The main outcome of the study measured any mental changes floatation induced within individuals participating full-time in the work force, and ultimately affect confidence in whether floatation therapy is a viable activity to shift the mind away from negative mental states (stress and fatigue) for working individuals.

Floatation therapy has already been proven to enhance what is known as the relaxation response. This is a natural response attainable by entering a state of deep relaxation, and is the total opposite to the stress and anxiety response, known as “fight or flight”.

To enter the relaxation response, the parasympathetic nervous system lowers heart rate and blood pressure, along with reducing the frequency of respiration. A critical factor in producing the relaxation response in individuals experiencing increased stress and fatigue, is a reduced level of sensory input and bodily movements. While many people find it difficult to engage in activities which elicit the relaxation response (such as meditation and yoga), one much easier and more effective way to promote this effect is via floatation tank sessions.

For this study, 65 participants comprised of 14 men and 51 women, were recruited from three companies where the average age of each participant was 47.95 years. From this group, 37 individuals were assigned to receive floatation-REST (floatation therapy), and 28 individuals were placed on a waiting list, where they would later be tested in the same manner as floatation participants, without having received the treatment.

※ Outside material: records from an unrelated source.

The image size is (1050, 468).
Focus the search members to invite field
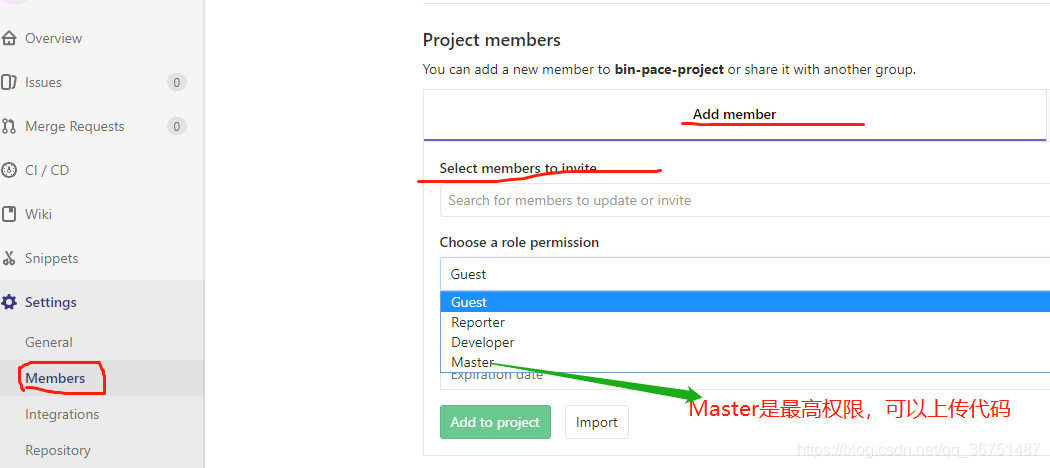point(745,200)
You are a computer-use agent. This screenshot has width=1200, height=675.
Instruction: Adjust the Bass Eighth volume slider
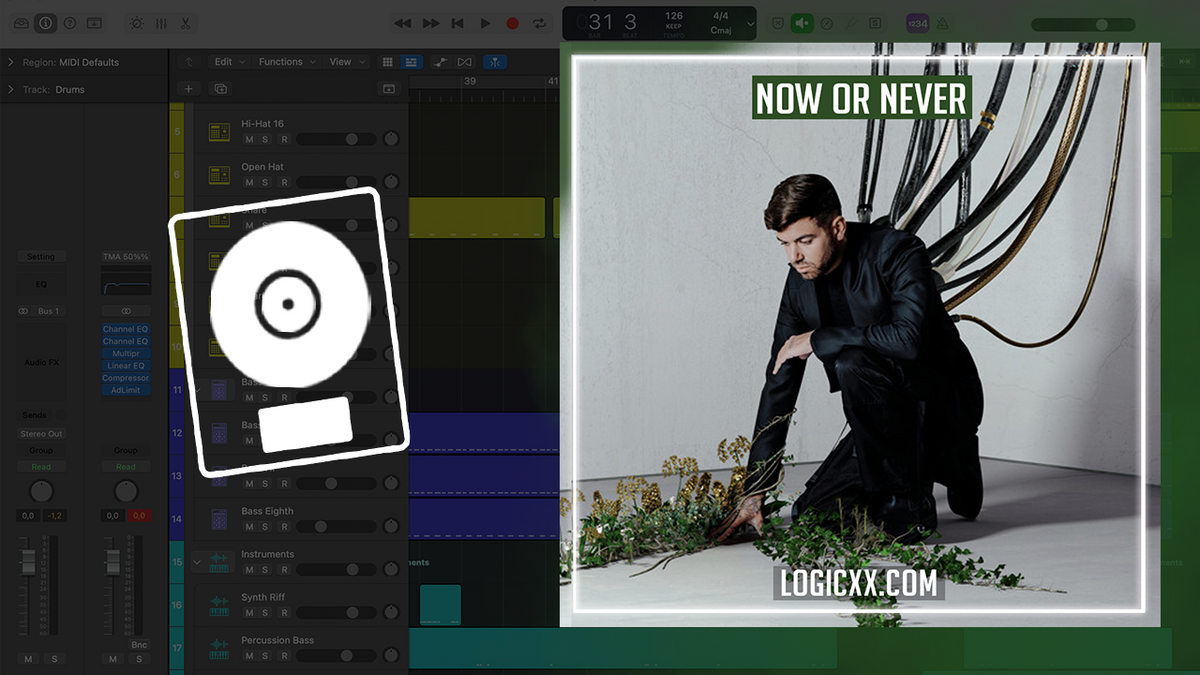coord(337,526)
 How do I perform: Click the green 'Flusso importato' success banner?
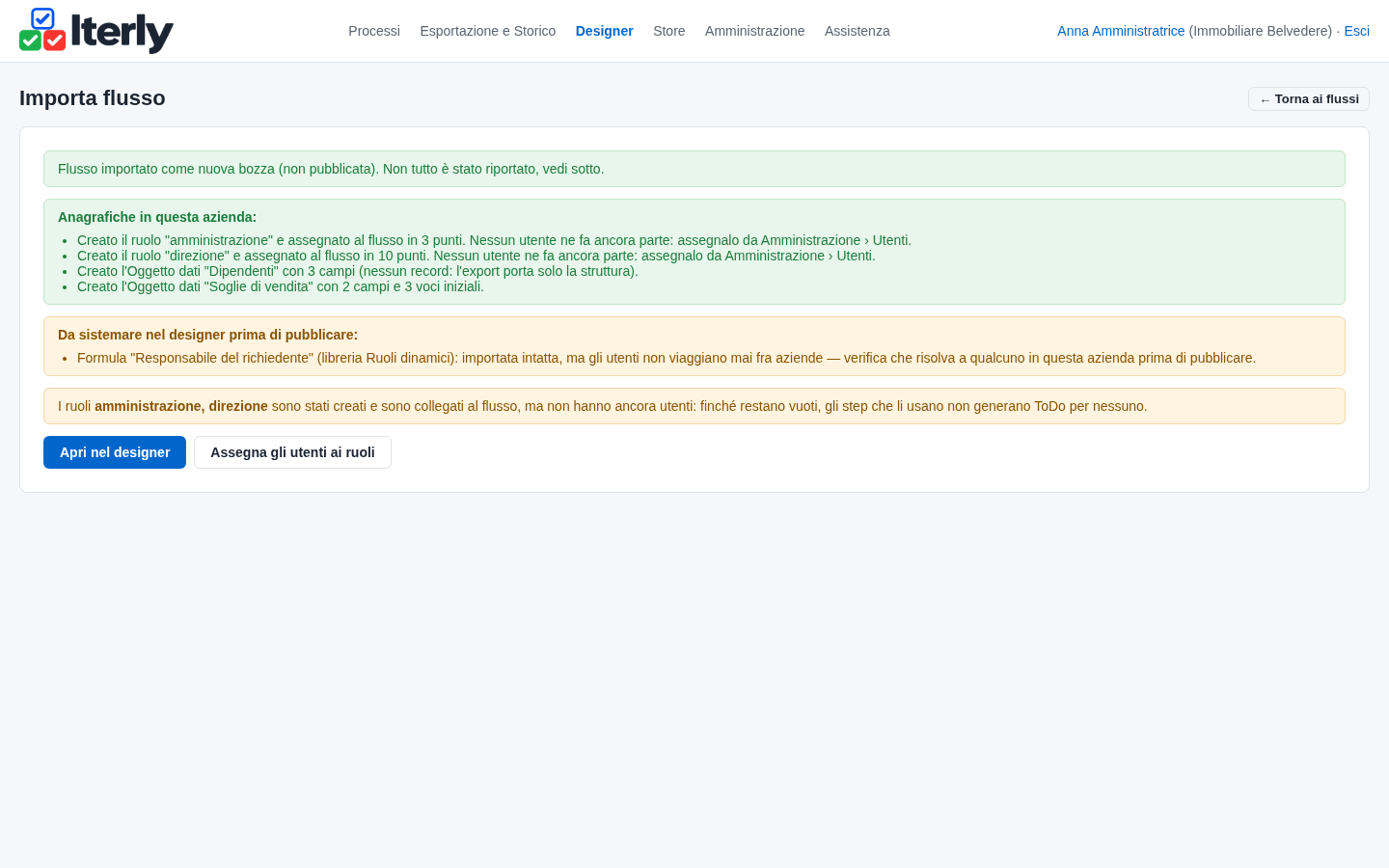[x=694, y=169]
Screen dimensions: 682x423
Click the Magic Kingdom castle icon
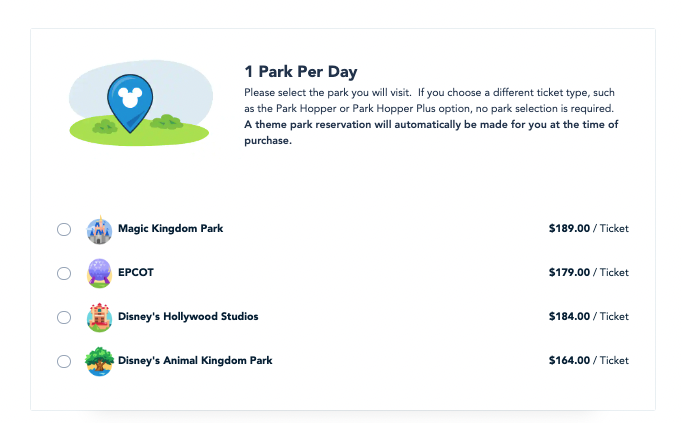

The study was conducted over seven weeks, with each person in the floatation group receiving a total of 12 45-minute floatation tank sessions. Measurements were taken before the start of the study and after seven weeks for both groups. Once the results were collated, the 'wait-list' group were given the chance to partake in the 12 x 45 minute sessions.

Specific areas of study were focused upon each participant’s response to feelings and experiences of various negative emotions, such as depression, stress, anxiety, energy, pain, sleep quality and optimism.

The results of the study showed no significant changes for the control group (those on the wait-list), however significant positive changes were observed within the participants who received floatation therapy.

The floatation group showed significantly lower stress, anxiety and depression, with higher levels of optimism and better sleep quality. Floatation participants who had experienced regular or constant pain before taking part in the study reported that following the sessions, their maximum experienced pain levels had decreased significantly.

A number of the floatation participants reported experiencing more mindfulness in their daily lives. Upon further study it was found that the level of increased mindfulness in daily life was directly relevant to the level of altered states of consciousness they experienced while inside the tank.

While the effects of regular floatation on reduction in sick leave and work related stress has not been clinically evaluated, this study clearly shows beneficial results for the employees who underwent floatation, experiencing an overall increase in relaxation response and significant decreases in experienced levels of stress and anxiety.